How to Turn Your Smartphone Into a 3-D Printer

3D printing holds the promise to revolutionize everything from modern warfare to space travel.
However, it has yet to find its way into people's homes in any meaningful way. Up until now, it has been the realm of enterprise users and hobbyists but a new device is hoping to be the first to make it a truly mass-market technology.
OLO is the first-ever smartphone 3D printer, working with Android, iOS and Windows phones through its companion app, and at $99 it comes at a fraction of the cost of other 3D printers on the market.
"We wanted to make 3D printing accessible for everyone," Pietro Gabriele, co-founder of OLO, tells Newsweek.
"To do this we had to get rid of the two main barriers preventing people from accessing 3D printing technology: the cost of the hardware involved and the skills needed to operate it. OLO requires no technical skills and costs less than $100."

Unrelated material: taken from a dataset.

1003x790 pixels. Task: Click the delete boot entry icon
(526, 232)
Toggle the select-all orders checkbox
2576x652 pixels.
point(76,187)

The cost of the 3D printer is assauged by the fact half of its hardware is actually the smartphone itself.
"OLO uses a very simple method called contact DLP, which works by solidifying liquid resin using light," explains OLO co-founder Filippo Moroni. "Usually 3D printers use UV light but OLO works with the visible spectrum, meaning the light emitted from a smartphone can be used.
"Models are built layer by layer in a process that can take about four hours to create a model. For this reason, it's designed to work at night—but it's virtually silent."

More than $600,000 has already been raised through a Kickstarter campaign that launched this week, easily surpassing the $80,000 goal. The extra money raised will go towards research and development, Gabriele and Moroni say, improving the materials used in the resin.
"You can send a 3D printed present to friends or loved ones," Gabriele says. "You could send a ring to your wife or a present to your kid if you're away for their birthday, anything."
OLO will be shipping in late August to backers of its crowdfunding campaign.